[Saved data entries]
>>>

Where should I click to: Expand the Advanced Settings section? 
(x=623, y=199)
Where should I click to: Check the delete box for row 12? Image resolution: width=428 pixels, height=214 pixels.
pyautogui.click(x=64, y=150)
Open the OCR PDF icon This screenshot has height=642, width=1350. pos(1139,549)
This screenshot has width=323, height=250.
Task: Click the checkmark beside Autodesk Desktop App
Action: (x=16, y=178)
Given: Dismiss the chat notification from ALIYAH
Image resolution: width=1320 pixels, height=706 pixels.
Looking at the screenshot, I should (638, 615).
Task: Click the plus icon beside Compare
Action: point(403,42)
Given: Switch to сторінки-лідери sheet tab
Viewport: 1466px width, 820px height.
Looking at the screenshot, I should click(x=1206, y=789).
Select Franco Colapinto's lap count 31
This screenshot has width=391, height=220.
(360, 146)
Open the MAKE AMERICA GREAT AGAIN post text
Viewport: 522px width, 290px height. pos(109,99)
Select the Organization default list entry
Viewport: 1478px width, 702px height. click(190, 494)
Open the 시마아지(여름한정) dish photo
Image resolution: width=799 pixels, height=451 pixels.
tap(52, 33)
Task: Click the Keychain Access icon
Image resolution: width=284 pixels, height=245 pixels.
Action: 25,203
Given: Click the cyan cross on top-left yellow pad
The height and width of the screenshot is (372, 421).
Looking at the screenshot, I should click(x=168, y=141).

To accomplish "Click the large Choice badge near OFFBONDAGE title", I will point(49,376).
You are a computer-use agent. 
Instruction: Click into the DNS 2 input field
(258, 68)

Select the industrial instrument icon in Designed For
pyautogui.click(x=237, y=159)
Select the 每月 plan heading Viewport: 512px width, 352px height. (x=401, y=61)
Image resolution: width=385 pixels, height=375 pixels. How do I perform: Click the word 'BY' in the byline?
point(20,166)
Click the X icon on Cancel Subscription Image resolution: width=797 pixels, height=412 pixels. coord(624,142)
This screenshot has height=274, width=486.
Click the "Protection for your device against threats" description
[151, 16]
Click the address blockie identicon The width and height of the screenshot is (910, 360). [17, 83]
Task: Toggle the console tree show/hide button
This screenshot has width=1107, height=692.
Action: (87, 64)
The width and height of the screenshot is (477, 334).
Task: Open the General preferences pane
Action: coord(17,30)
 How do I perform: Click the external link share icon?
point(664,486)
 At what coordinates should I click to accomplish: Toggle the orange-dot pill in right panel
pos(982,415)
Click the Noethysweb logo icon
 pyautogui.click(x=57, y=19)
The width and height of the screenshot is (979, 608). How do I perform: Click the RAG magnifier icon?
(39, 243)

<<<

Task brief — Supply only the number of lines above in which "Given" occurs.

Exercise solution — 3